You are viewing a plain text version of this content. The canonical link for it is here.
Posted to issues@spark.apache.org by "Jesse English (JIRA)" <ji...@apache.org> on 2016/01/19 22:23:39 UTC

[jira] [Created] (SPARK-12911) Cacheing a dataframe causes array comparisons to fail (in filter / where) after 1.6

Jesse English created SPARK-12911:
-------------------------------------

             Summary: Cacheing a dataframe causes array comparisons to fail (in filter / where) after 1.6
                 Key: SPARK-12911
                 URL: https://issues.apache.org/jira/browse/SPARK-12911
             Project: Spark
          Issue Type: Bug
    Affects Versions: 1.6.0
         Environment: OSX 10.11.1, Scala 2.11.7, Spark 1.6.0
            Reporter: Jesse English


When doing a *where* operation on a dataframe and testing for equality on an array type, after 1.6 no valid comparisons are made if the dataframe has been cached.  If it has not been cached, the results are as expected.
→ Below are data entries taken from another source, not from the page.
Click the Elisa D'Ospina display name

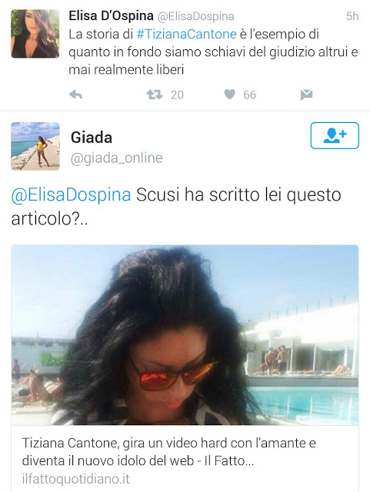point(112,15)
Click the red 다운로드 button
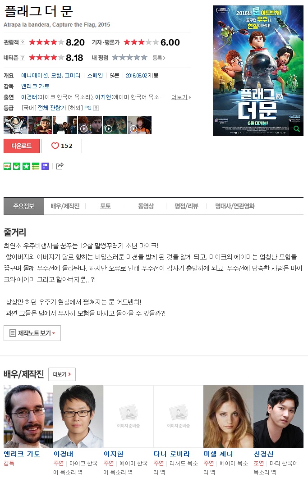This screenshot has height=487, width=308. 22,146
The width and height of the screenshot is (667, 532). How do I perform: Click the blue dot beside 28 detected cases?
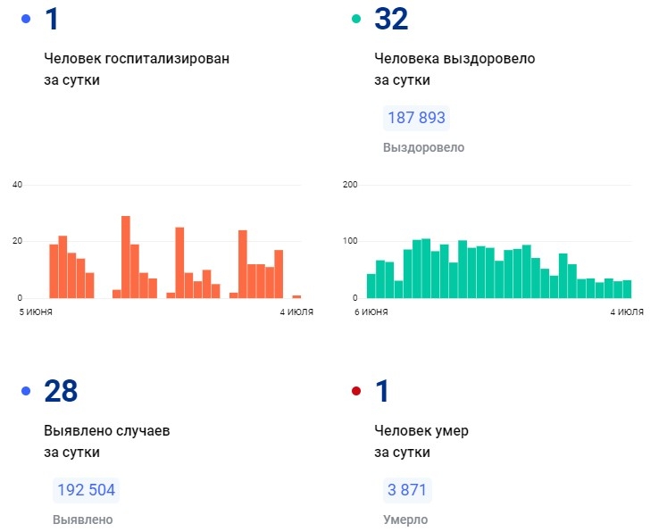[x=26, y=391]
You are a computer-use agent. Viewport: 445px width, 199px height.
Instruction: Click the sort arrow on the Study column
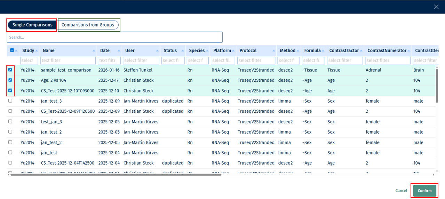coord(37,51)
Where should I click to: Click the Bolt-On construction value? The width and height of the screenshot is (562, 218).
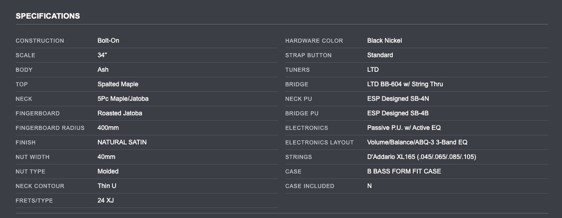tap(108, 40)
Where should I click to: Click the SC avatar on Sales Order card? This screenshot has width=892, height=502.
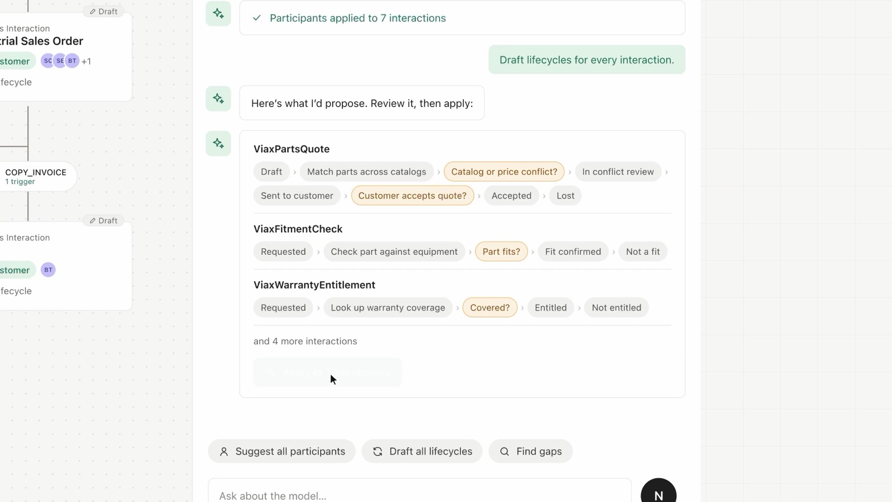point(48,61)
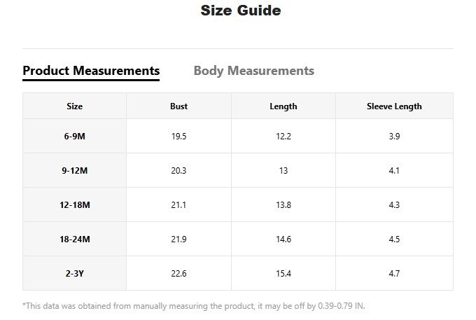Select the 2-3Y size row label
The width and height of the screenshot is (476, 320).
click(x=74, y=274)
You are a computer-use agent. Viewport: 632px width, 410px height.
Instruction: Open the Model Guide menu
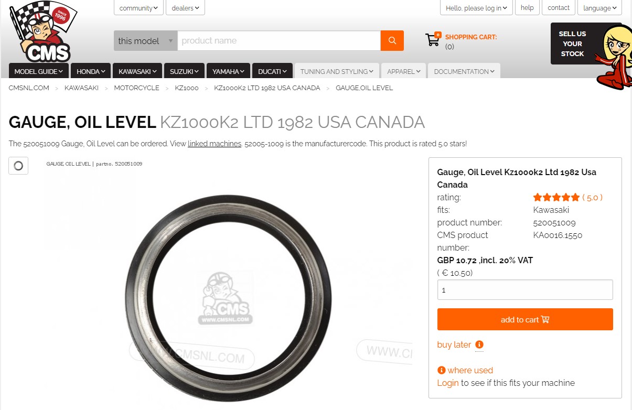pos(39,71)
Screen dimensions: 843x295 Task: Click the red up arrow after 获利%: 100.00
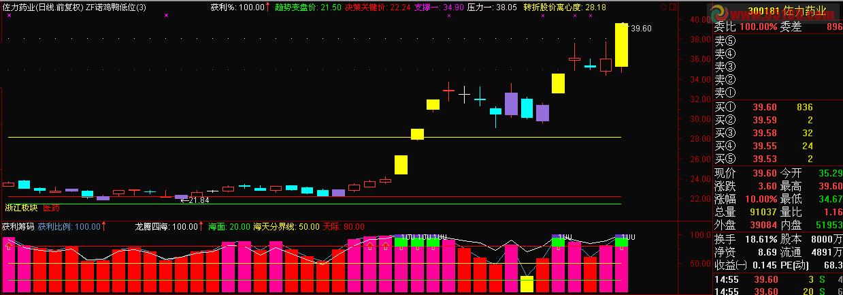(267, 7)
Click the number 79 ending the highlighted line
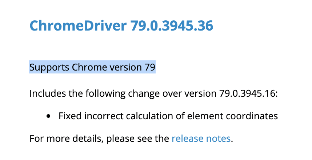 [150, 67]
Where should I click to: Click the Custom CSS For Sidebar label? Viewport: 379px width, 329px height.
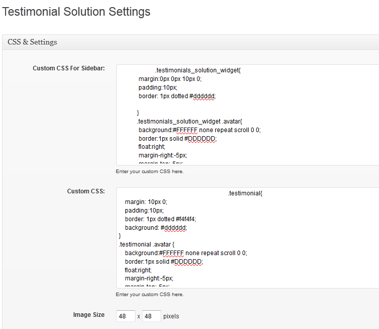69,68
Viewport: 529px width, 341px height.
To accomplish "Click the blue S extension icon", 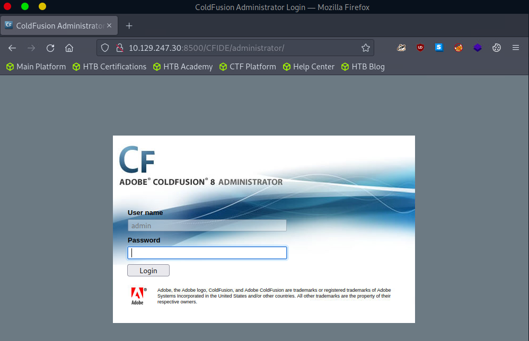I will 439,48.
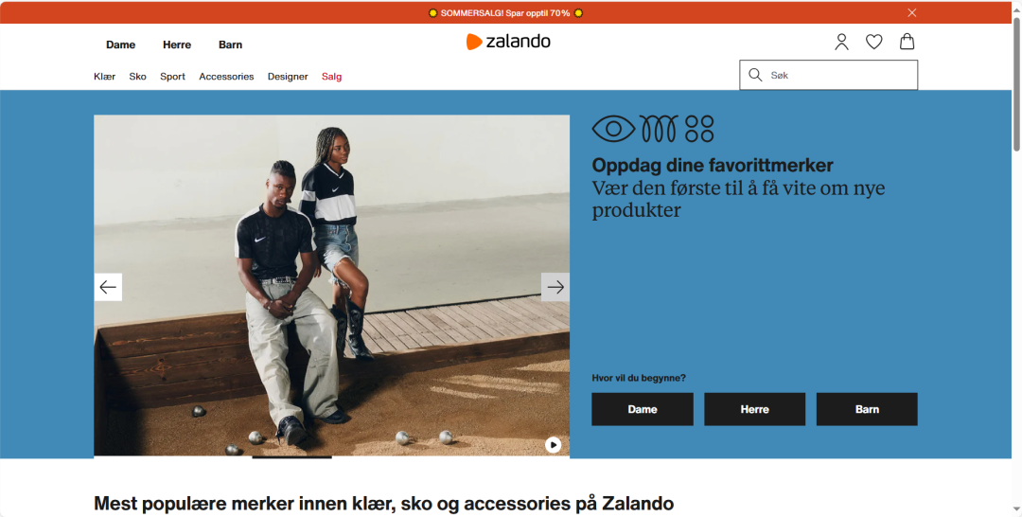Image resolution: width=1022 pixels, height=517 pixels.
Task: Open the Klær category menu
Action: (104, 77)
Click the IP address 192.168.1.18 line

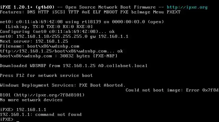pyautogui.click(x=64, y=36)
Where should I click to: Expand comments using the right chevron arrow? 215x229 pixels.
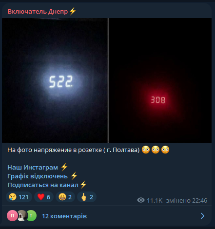pyautogui.click(x=202, y=216)
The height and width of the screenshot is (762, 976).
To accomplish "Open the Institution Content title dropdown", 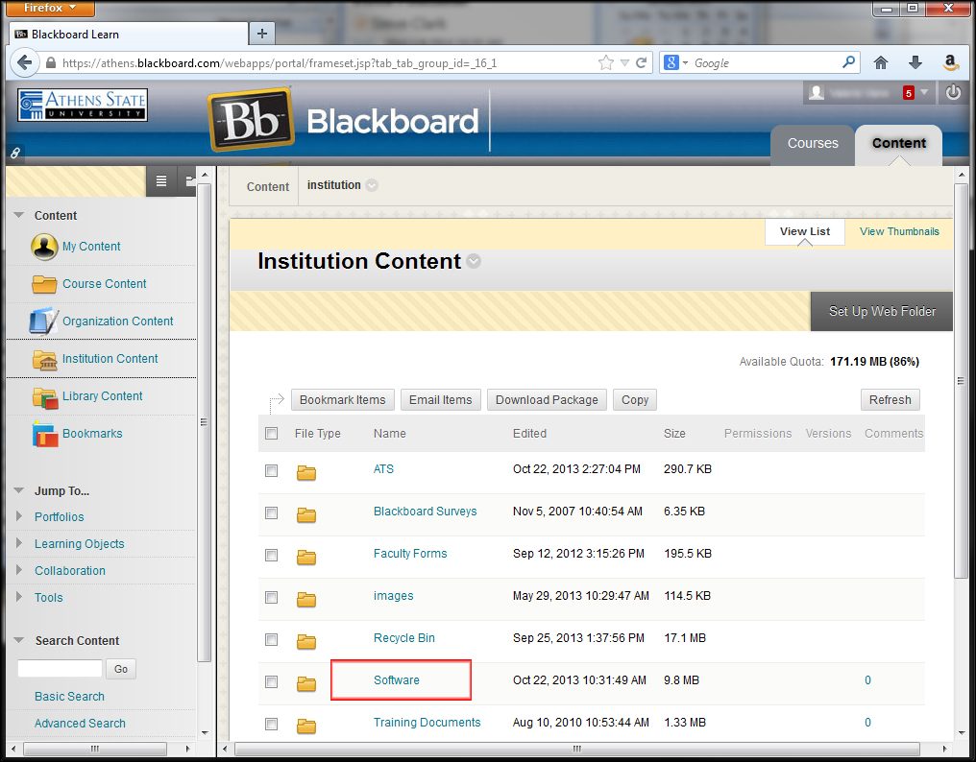I will [x=474, y=262].
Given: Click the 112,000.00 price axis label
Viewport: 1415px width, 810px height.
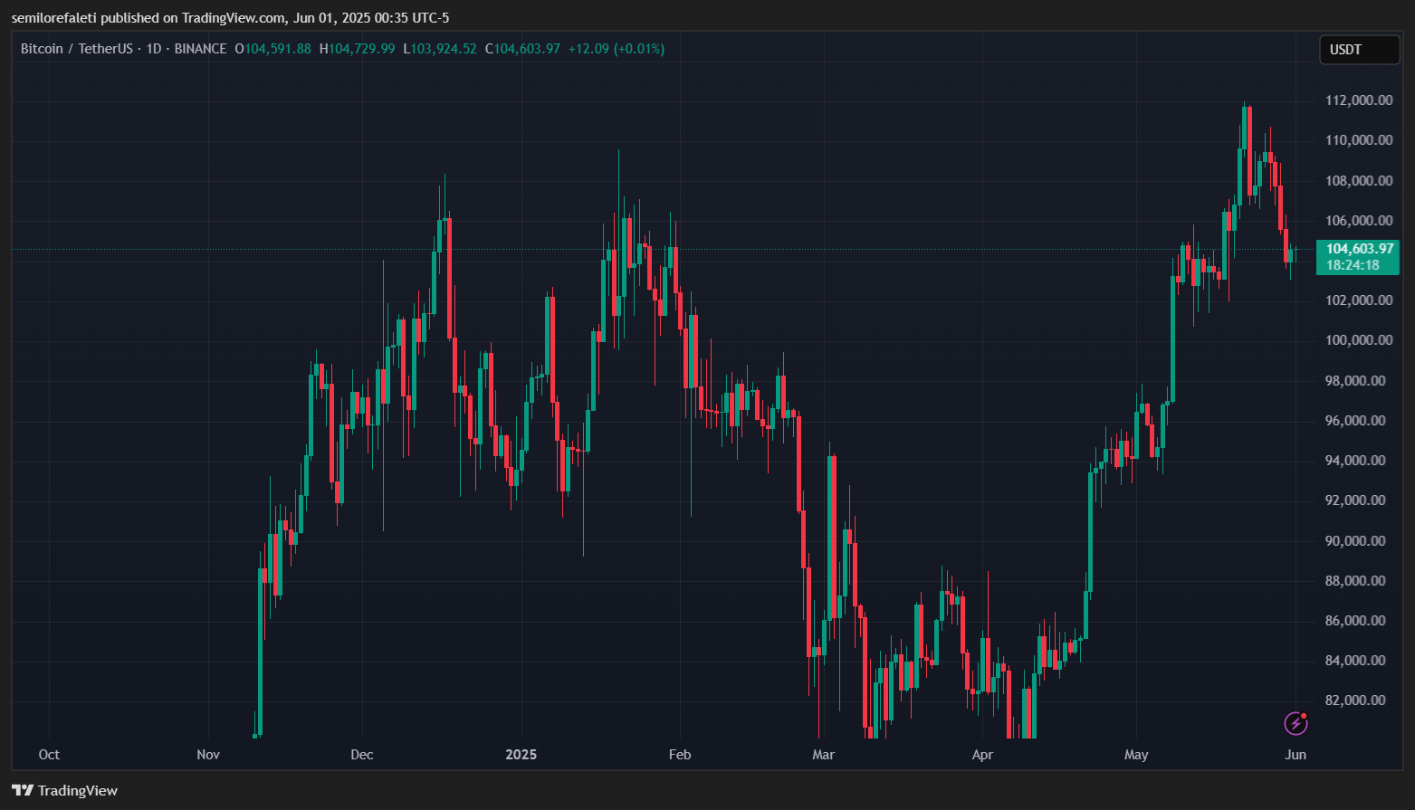Looking at the screenshot, I should (x=1358, y=100).
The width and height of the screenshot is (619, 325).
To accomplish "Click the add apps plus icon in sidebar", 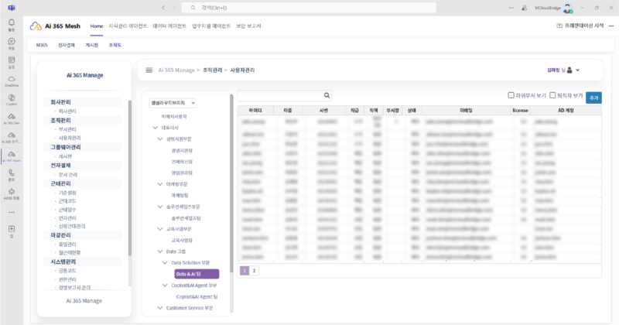I will 12,228.
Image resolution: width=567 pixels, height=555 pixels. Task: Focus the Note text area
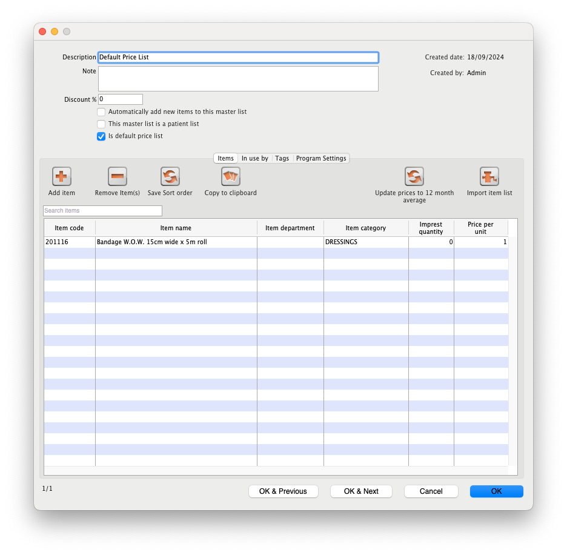pos(238,79)
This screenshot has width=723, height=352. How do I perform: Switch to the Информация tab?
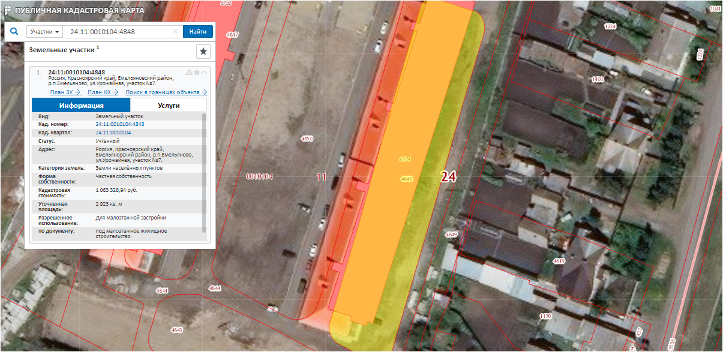click(x=81, y=105)
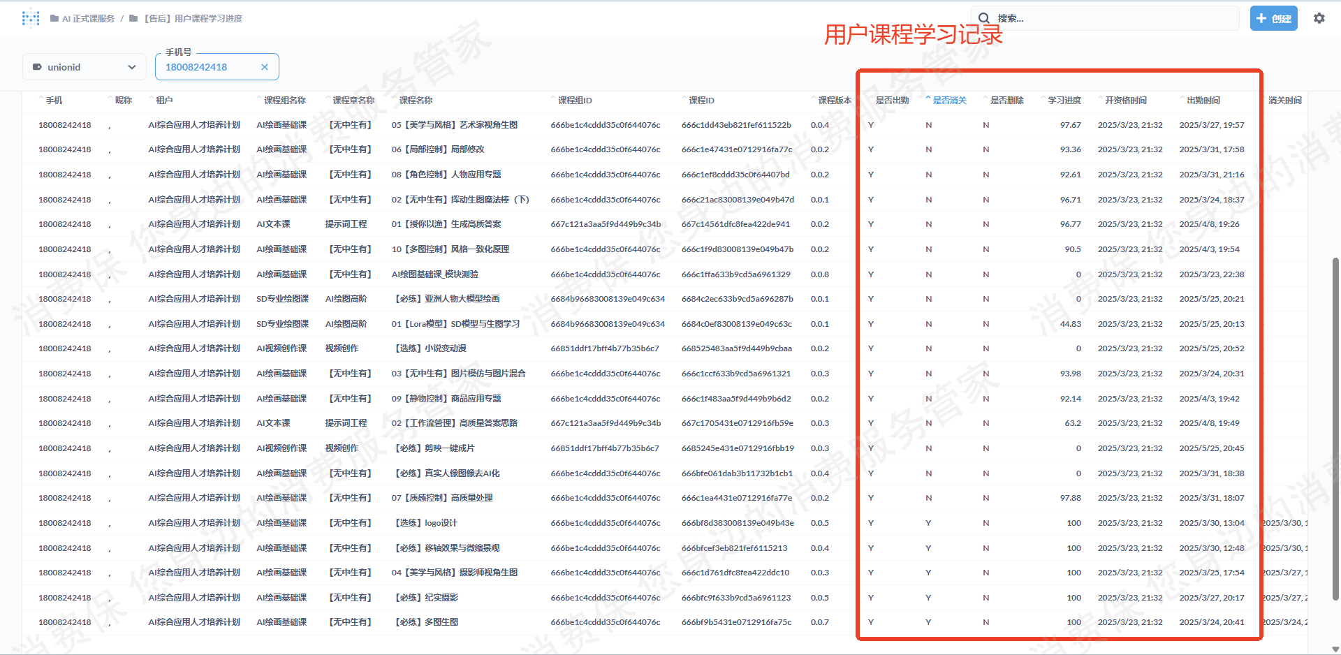Focus the 搜索 search box

1111,18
This appears to be related to the underlying unsafe array data types.

{code:title=test.scala|borderStyle=solid}
test("test array comparison") {

    val vectors: Vector[Row] =  Vector(
      Row.fromTuple("id_1" -> Array(0L, 2L)),
      Row.fromTuple("id_2" -> Array(0L, 5L)),
      Row.fromTuple("id_3" -> Array(0L, 9L)),
      Row.fromTuple("id_4" -> Array(1L, 0L)),
      Row.fromTuple("id_5" -> Array(1L, 8L)),
      Row.fromTuple("id_6" -> Array(2L, 4L)),
      Row.fromTuple("id_7" -> Array(5L, 6L)),
      Row.fromTuple("id_8" -> Array(6L, 2L)),
      Row.fromTuple("id_9" -> Array(7L, 0L))
    )
    val data: RDD[Row] = sc.parallelize(vectors, 3)

    val schema = StructType(
      StructField("id", StringType, false) ::
        StructField("point", DataTypes.createArrayType(LongType, false), false) ::
        Nil
    )

    val sqlContext = new SQLContext(sc)
    val dataframe = sqlContext.createDataFrame(data, schema)

    val targetPoint:Array[Long] = Array(0L,9L)

    //Cacheing is the trigger to cause the error (no cacheing causes no error)
    dataframe.cache()

    //This is the line where it fails
    //java.util.NoSuchElementException: next on empty iterator
    //However we know that there is a valid match
    val targetRow = dataframe.where(dataframe("point") === array(targetPoint.map(value => lit(value)): _*)).first()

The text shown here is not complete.